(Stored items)
_ _ _ _

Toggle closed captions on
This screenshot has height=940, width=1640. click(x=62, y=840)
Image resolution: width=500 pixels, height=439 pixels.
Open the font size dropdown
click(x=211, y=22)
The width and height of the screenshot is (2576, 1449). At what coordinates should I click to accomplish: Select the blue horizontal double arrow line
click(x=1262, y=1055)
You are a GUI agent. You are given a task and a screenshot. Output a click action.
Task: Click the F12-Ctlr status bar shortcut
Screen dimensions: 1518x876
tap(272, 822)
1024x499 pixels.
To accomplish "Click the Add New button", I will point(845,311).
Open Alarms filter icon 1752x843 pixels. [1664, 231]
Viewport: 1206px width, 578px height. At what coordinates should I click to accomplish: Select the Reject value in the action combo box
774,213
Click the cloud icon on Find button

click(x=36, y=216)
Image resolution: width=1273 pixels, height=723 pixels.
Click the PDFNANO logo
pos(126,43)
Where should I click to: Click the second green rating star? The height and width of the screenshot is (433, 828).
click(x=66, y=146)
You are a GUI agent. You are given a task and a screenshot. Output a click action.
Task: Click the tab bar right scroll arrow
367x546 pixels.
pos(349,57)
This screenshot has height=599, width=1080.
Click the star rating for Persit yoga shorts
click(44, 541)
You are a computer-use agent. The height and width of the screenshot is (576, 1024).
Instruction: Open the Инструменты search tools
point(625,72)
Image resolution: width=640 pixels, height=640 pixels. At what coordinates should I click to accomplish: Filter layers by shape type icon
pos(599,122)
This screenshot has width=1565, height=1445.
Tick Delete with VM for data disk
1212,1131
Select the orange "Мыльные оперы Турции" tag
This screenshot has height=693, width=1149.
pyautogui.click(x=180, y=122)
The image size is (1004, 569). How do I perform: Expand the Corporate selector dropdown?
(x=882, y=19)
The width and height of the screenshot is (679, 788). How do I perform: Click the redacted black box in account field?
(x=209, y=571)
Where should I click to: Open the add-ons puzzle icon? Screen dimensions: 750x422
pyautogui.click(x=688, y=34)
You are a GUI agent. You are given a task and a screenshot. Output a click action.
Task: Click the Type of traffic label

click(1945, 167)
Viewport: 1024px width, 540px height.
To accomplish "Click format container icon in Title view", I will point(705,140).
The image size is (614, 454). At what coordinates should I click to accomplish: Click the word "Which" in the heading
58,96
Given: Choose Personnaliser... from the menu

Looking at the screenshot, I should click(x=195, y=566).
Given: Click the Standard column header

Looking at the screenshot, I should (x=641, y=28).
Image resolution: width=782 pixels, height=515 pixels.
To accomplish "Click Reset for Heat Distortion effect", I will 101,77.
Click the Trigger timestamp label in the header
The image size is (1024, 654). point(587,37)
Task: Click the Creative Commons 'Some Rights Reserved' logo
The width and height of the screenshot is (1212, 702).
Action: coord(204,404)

_ _ _ _

**WORK REQUEST:**
What's needed is a word-for-word copy of the lines from the one holding "Image resolution: width=640" through the final line of the data.

**SOLUTION FOR THIS EXERCISE:**
Image resolution: width=640 pixels, height=640 pixels. At what coordinates should I click to accomplish: Filter layers by shape type icon
pos(599,122)
This screenshot has width=1565, height=1445.
Tick Delete with VM for data disk
1212,1131
Select the orange "Мыльные оперы Турции" tag
This screenshot has height=693, width=1149.
pyautogui.click(x=180, y=122)
The image size is (1004, 569). How do I perform: Expand the Corporate selector dropdown?
(x=882, y=19)
The width and height of the screenshot is (679, 788). How do I perform: Click the redacted black box in account field?
(x=209, y=571)
Where should I click to: Open the add-ons puzzle icon? Screen dimensions: 750x422
pyautogui.click(x=688, y=34)
You are a GUI agent. You are given a task and a screenshot. Output a click action.
Task: Click the Type of traffic label

click(1945, 167)
Viewport: 1024px width, 540px height.
To accomplish "Click format container icon in Title view", I will point(705,140).
The image size is (614, 454). At what coordinates should I click to accomplish: Click the word "Which" in the heading
58,96
Given: Choose Personnaliser... from the menu

Looking at the screenshot, I should click(x=195, y=566).
Given: Click the Standard column header

Looking at the screenshot, I should (x=641, y=28).
Image resolution: width=782 pixels, height=515 pixels.
To accomplish "Click Reset for Heat Distortion effect", I will 101,77.
Click the Trigger timestamp label in the header
The image size is (1024, 654). point(587,37)
Task: Click the Creative Commons 'Some Rights Reserved' logo
The width and height of the screenshot is (1212, 702).
Action: coord(204,404)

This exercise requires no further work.